In addition, the VAS score improved after intervention, suggesting that the use of the inverse video helped the patient to perform kinesthetic MI vividly as if his arm was actually moving, which improved the FMA score. Regarding AOU, the MI tasks performed in this study were those that the subject hoped to improve and had been implemented in outpatient OT. MI combined with actual actions has been shown to be more effective for MP19). Our subject received outpatient OT only once a week, but MI was combined as additional self-training, which likely helped improve the actions used for the MI task. Moreover, the increased frequency of upper limb use in his daily life might have contributed to the preservation of improved functions.

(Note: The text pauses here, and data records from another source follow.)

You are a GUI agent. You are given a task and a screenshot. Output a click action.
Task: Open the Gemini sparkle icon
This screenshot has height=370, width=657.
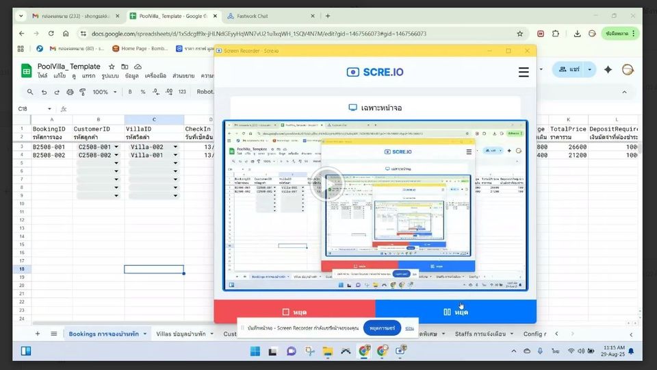(608, 69)
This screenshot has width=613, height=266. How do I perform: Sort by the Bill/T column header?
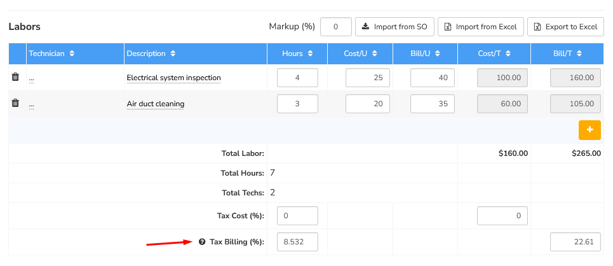coord(567,53)
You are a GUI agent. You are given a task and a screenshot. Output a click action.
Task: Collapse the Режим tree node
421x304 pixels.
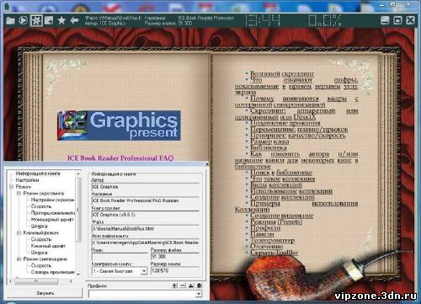click(12, 187)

Another reason for the effectiveness of MP in this case might be that watching the inverse video of his own unaffected hand made the subject feel like his affected hand was moving; this made him perform MI easier and motivated him to continue training. These points have been shown as important factors for the success of MP7, 20). Furthermore, as we selected using DVD, the subject was able to perform MP training easily at home or in a work environment, which helped the subject ensure the time for MP constantly. Managing the environment for continuous training is also considered as an important factor for the effective MP. Moreover, previous study have shown that a minimum of a 30 minutes practice at least once per day is required for effective MP21). This study secured enough time for training compared to the previous studies.
Therefore, this study suggested that an inverse video of a subject’s unaffected limb seems to be an effective tool for assistance of MI in performing MP. Next, we aim to evaluate a method of MP support using tablet devices and develop a method for convenient and easy use of an inverse video. In future research, it will be necessary to consider approaching multiple cases with randomized controlled trial to establish the effective method of neuro-rehabilitation.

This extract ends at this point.